CO-OCCURRENCE OF OCULAR MYASTHENIA GRAVIS, TYPE 1 DIABETES MELLITUS AND GRAVES’ THYROTOXICOSIS IN A YOUNG CHILD
Keywords:
MYASTHENIA, GRAVIS, TYPE 1 DIABETES MELLITUS, GRAVES’, THYROTOXICOSISAbstract
INTRODUCTION
Ocular myasthenia gravis (OMG), type 1 diabetes mellitus (T1DM) and Graves’ thyrotoxicosis (GT) are autoimmune conditions in childhood. However, co-occurrence and sequential onset of these diagnoses is uncommon. It could signify a spectrum of polyglandular autoimmune syndrome type 2 with polygenic inheritance.
CASE
A 6-year-2-month-old female presented with progressive drooping of both eyelids for the past two months. Chest CT showed normal thymus, and the anti-acetylcholine receptor was positive (4.89 nmo/L) [reference value (RV) <0.25 nmol/L]. The diagnosis of ocular myasthenia gravis was ascertained. She responded well to pyridostigmine. Nonetheless, she presented again at 8 years and 11 months old with polyuria, polydipsia and nocturia for three weeks, and significant weight loss.

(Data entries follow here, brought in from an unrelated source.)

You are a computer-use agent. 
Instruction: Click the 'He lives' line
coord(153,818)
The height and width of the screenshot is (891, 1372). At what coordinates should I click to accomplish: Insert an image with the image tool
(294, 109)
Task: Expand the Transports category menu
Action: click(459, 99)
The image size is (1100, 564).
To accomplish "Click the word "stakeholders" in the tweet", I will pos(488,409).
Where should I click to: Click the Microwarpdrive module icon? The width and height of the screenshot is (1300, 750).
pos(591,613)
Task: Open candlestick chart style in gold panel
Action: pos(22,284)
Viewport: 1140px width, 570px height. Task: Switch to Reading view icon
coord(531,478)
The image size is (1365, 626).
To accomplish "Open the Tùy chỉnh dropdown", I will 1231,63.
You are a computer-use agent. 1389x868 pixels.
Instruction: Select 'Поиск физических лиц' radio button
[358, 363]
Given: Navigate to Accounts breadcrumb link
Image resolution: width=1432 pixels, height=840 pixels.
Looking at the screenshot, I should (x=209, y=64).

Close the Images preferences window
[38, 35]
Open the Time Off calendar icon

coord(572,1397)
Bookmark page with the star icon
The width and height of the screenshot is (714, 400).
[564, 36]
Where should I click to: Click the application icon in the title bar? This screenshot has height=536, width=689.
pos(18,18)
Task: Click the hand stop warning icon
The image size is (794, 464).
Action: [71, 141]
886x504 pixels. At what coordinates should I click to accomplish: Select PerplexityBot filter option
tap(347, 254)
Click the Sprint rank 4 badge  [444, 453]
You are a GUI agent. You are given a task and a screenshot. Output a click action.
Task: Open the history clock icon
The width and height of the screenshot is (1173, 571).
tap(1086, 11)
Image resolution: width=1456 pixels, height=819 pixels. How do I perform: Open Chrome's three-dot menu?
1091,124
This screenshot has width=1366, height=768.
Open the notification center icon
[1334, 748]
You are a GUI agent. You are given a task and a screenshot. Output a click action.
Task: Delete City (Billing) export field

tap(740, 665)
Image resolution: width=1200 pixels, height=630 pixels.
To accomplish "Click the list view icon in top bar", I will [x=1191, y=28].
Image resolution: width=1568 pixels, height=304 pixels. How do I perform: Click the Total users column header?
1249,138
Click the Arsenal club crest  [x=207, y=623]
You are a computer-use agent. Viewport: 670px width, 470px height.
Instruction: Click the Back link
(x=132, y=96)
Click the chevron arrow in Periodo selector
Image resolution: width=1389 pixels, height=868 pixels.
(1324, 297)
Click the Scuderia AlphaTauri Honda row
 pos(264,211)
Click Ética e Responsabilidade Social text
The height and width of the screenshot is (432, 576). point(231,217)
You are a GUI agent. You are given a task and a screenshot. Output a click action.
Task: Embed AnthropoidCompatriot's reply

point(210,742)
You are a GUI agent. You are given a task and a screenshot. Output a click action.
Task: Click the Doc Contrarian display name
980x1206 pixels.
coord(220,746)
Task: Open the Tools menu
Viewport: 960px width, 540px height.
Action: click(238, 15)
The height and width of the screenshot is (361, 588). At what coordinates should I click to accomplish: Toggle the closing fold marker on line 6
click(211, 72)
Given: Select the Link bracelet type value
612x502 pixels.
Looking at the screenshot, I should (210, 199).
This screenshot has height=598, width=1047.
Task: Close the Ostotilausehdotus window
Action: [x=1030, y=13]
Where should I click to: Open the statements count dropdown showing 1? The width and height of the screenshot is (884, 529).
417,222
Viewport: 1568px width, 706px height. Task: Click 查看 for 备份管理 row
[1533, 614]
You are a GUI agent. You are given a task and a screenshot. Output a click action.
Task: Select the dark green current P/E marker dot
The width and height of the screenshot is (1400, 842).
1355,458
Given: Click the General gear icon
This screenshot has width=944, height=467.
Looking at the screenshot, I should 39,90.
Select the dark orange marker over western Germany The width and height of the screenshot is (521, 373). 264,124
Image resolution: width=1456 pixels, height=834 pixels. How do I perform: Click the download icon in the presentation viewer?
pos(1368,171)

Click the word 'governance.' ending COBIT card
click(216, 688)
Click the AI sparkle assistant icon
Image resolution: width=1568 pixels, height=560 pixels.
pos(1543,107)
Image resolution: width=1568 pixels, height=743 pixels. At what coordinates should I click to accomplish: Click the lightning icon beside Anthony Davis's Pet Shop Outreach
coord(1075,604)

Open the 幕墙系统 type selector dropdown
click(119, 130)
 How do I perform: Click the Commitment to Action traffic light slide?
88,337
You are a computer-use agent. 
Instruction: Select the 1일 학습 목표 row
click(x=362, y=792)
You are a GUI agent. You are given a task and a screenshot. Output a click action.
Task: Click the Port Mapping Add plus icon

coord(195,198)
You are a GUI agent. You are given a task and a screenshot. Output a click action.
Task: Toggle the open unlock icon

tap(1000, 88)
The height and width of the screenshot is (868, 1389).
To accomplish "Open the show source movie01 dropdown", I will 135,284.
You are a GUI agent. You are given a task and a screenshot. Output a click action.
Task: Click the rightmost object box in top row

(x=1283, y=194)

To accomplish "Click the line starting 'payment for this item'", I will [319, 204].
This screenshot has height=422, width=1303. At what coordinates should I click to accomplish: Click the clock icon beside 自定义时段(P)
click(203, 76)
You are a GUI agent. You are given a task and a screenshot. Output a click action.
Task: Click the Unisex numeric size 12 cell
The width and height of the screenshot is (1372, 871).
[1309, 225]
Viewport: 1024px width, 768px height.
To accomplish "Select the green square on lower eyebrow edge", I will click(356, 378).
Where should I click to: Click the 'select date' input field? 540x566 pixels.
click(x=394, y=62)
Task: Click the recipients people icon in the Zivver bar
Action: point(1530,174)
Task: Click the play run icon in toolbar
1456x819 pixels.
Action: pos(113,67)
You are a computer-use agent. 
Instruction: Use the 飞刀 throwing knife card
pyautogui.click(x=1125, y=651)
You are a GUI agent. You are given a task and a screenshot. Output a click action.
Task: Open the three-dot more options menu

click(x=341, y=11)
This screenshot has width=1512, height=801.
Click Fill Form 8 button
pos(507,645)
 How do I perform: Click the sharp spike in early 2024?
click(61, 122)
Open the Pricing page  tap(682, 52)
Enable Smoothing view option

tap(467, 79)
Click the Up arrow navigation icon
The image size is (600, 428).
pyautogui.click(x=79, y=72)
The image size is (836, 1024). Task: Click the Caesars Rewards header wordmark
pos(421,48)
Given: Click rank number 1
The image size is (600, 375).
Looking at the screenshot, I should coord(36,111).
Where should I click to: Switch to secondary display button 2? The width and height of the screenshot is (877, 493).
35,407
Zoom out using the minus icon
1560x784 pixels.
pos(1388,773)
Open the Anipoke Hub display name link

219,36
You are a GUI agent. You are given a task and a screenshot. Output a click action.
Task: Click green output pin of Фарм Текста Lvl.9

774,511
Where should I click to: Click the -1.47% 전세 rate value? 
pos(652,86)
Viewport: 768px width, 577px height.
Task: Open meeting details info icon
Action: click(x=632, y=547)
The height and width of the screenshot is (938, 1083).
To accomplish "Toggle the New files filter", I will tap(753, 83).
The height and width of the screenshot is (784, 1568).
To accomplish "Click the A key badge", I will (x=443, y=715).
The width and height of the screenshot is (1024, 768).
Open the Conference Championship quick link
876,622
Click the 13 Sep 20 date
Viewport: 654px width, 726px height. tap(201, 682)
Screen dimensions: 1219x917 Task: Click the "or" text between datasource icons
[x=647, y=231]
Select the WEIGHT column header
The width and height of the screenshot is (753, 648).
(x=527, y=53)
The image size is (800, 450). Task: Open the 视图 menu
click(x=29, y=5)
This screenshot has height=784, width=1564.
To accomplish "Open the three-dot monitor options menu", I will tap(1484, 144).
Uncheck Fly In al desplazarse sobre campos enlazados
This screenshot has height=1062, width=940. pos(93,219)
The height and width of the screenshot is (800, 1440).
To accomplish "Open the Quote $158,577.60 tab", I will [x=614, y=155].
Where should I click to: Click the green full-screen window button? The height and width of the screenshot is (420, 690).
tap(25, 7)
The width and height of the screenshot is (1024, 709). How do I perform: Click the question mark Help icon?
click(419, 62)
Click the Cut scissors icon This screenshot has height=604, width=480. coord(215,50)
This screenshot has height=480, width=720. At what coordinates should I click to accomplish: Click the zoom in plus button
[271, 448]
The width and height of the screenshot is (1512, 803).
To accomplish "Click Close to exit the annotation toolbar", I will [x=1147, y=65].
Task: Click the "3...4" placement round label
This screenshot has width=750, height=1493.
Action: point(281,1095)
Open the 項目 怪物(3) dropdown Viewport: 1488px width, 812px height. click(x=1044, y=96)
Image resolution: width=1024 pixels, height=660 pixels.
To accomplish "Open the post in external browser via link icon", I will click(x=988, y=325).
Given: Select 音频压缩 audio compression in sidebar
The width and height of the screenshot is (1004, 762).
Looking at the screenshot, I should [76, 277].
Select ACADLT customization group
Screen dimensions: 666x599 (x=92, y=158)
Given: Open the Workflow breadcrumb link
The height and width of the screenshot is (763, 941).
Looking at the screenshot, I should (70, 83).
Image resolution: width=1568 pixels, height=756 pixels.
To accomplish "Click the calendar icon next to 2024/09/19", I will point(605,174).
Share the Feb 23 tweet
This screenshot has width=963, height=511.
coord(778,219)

She had severe DKA requiring intensive care. Biochemical markers were consistent with T1DM: low C-peptide (57 pmol/L), low insulin (4.3 pmol/L), positive anti-ICA (45.61 IU/mL) (RV <28 IU/mL) and antiGAD (98.18 IU/mL) (RV <17 IU/mL), while anti-IA2 was low (<2.5 IU/mL) (RV <28 IU/mL). While her initial thyroid function was normal, thyroid autoantibody screening was positive for anti-TPO (222 IU/mL) (RV <35 IU/mL). Following multiple daily insulin injections, her glycaemic control and weight gradually improved. Ten months later, at 9 years and 10 months old, her HbA1c worsened, and her mother reported a sudden increase in insulin needs with weight loss. She manifested symptoms of hyperthyroidism and was found to have tachycardia, tremors and diffuse goitre. She did not have Graves’ ophthalmopathy; bilateral ptosis remained the same. AntiTSH receptor antibodies were significantly positive (26.30 IU/L) (RV <1.75 IU/L).
CONCLUSION
OMG in young children is rarely associated with T1DM. Screening for diabetes auto-antibodies should be considered. In T1DM children, GT should be taken into account when there is unexplained weight loss or deterioration in glycaemic control.